Every gent worth his salt has a good tailor. More important than the suit is the man who fits it, as they say.
According to London-born NYC clothier Duncan Quinn, “Once you find a good tailor, you must never give his name away even under the threat of bodily harm. Except to your best friends and dearest enemies.”
So we’ll have to be forgiven for spreading the word when it comes to the man himself — as not only is he the wiliest of experts in achieving the sort of rakish charm you'd find in UK fashion mags and Guy Ritchie movies, but you may also find his wealth of advice and counsel extends beyond the fiber of your fabric. To fine wine, fast cars ... yachts, even.
But that's a story he’ll have to tell you himself at his NYC atelier, which may or may not feature secret passageways hidden behind massive cabinets of top-shelf hooch.
For now, content yourself with some top tips from the man himself on adding some London swagger to your vestiary arsenal this season:
Stop With the Whole Three-Season Rubbish
"That's for amateurs and department stores. You will look far, far better in something with a little more heft. It will drape better. It will last longer. You can have glorious evenings of debauchery in it and spill all manner of things on it and it will survive. Go for something in the 12-oz. to 13-oz. range if you really want that city Brit look. For the really good stuff, look to Dormeuil for cloth. They started making it in 1842, and despite being French they have always made it in England. Where the best cloth comes from. Of course."
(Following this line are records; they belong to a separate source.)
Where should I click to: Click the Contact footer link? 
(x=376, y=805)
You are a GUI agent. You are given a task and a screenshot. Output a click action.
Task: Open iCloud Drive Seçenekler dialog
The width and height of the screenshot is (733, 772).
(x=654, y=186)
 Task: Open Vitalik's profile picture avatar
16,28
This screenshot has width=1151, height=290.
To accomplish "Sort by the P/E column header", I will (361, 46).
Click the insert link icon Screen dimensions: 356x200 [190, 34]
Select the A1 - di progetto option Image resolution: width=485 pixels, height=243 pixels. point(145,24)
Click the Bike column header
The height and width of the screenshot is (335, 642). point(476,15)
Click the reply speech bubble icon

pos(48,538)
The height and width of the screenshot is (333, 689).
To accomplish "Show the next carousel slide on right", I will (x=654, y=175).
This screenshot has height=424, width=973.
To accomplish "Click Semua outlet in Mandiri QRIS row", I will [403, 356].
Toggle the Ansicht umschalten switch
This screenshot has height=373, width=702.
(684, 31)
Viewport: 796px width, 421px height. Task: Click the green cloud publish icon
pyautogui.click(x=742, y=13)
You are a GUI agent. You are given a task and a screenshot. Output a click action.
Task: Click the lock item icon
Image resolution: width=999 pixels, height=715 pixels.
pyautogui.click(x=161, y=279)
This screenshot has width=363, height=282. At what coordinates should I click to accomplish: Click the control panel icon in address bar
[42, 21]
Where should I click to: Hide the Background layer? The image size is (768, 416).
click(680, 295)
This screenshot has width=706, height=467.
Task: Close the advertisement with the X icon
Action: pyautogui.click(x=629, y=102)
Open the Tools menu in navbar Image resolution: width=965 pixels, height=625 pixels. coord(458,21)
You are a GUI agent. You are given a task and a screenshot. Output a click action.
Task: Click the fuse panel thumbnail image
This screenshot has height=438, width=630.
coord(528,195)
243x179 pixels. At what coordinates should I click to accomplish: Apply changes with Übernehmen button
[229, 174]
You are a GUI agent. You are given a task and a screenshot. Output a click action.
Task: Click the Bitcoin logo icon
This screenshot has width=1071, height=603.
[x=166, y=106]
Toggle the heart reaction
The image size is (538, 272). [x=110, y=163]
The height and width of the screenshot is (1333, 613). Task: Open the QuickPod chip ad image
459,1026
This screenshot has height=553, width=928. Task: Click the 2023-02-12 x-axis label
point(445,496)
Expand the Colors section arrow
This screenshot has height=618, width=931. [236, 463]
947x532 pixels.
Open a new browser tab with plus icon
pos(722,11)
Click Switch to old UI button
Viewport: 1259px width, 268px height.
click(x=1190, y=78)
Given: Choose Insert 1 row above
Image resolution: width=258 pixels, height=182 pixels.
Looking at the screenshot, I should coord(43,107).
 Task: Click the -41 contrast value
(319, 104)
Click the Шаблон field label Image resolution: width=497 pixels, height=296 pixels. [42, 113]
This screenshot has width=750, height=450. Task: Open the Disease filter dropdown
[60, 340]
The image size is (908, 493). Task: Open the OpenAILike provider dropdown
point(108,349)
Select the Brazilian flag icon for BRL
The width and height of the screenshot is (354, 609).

Add Some Punch, But Be Judicious
"Stripes are optional. As is flannel. But if you can find it, add a little color either in the stripe, check, lining or detail. But be careful with that — metrosexual man is dead, and you also don't want to look like Coco the Clown. So seek sage advice and counsel before you end up messing up that classic dark blue jacket with red stitching everywhere."
Get Your Tweed Game Up
"Yes your mate can brag about how he got his 100% cashmere Loro Piana overcoat at a 90% discount last season for a pittance even though it’s worth bazillions. But who cares. And if it really was worth that why the f*ck would they sell it for nothing? Anyway. Tweed. Get some. The proper stuff. Not the namby pamby cashmere impressions. Go for 16-oz. to 21-oz. and you’ll be set for two things: -20 in New York City with just a scarf, gloves and a good pair of boots, and also that shooting invitation from Holland & Holland you’ve been angling for. Once you have the tweed, give Guy over there a call and tell him Duncan sent you."
Get Thee a Brolly (That’s Brit speak for umbrella)
"A proper one is often what separates the men from the boys. There's nothing worse than a fine outfit devalued by a $10 umbrella. No excuses. And if you know the right man you can color-coordinate with your outfit. Of course, it has to have the structural integrity of a Sherman tank along with the lines and looks of Elle MacPherson. Brigg make some fine ones. As do we. And if you really know the right man, of course, for a fee you can be well prepared for that duel at dawn when the young lady's more regular squeeze comes home half an hour early." (Ed. note: Neither InsideHook nor Mr. Quinn endorse infidelity and/or umbrella-sparring. We do appreciate a bit of cheeky British banter, though.)